(LE PARTI NOUVEAU, MARS 1993)
Le Parti radical est aujourd'hui un Parti nouveau. Nouveau par sa taille: le Parti des "radicaux historiques", qui comptait deux à trois mille membres inscrits, rassemblait en 1992 plus de six mille adhérents habitant en ex-URSS; en 1993, il compte désormais plus de trente-sept mille membres italiens. Nous espérons qu'il sera aussi celui des très nombreux adhérents non italiens qui, en s'inscrivant grâce à ce journal, prêteront vie au nouveau Parti radical transnational.
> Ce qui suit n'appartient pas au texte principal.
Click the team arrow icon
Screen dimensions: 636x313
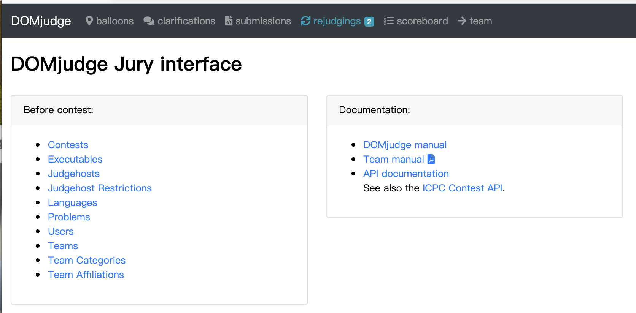coord(462,21)
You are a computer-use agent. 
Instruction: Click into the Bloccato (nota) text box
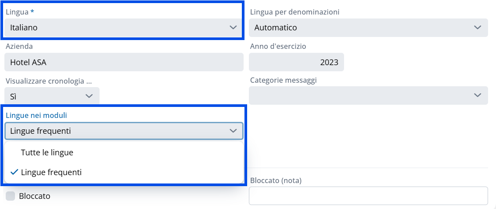coord(368,196)
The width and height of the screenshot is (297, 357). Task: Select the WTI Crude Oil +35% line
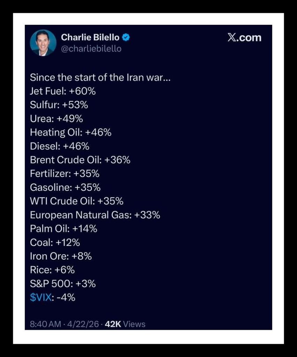coord(77,201)
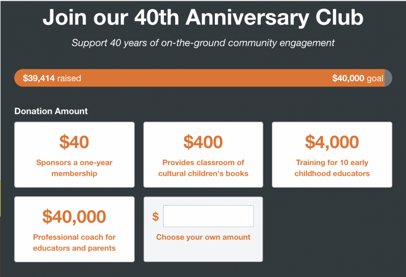Choose the $400 donation option
Screen dimensions: 406x277
click(203, 142)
Il y a une caractéristique de ce Parti que nous aimons rappeler, comme le disait Marco Pannella au cours d'un entretien avec Adriano Sofri. "Lorsqu'en 1976, 400.000 personnes votèrent pour nous, 400.000 "extravagants" imprévus, j'ai donné une interview intitulée: "Nous sommes avant tout un parti de grands-mères", de femmes catholiques du troisième âge. Et c'est devenu toujours plus vrai. Pourquoi ne pas considérer l'innocence comme une sagesse, une force, quelque chose qui se conquiert tout au long d'une existence, au lieu de penser que c'est une qualité originelle, un visage sans histoire, celui d'un nouveau-né parfaitement adapté pour des affiches du Tiers Monde? Nous avons remplacé le droit à la maison par le droit à habiter. Un bon vieillard devrait se féliciter d'être sur le point de vider les lieux pour céder la place à de jeunes fiancés. J'ai rencontré à Strasbourg le président de l'Organisation mondiale des ROM; il vit à Berlin, c'est un exilé de Serbie, inscrit au Parti radical. Il m'a parlé du droi
t à la maison et à habiter d'après leur expérience, celle du nomadisme et de l'exil. En '68, je disais que les cortèges rapides empêchaient les lents et les personnes âgées de faire un cortège."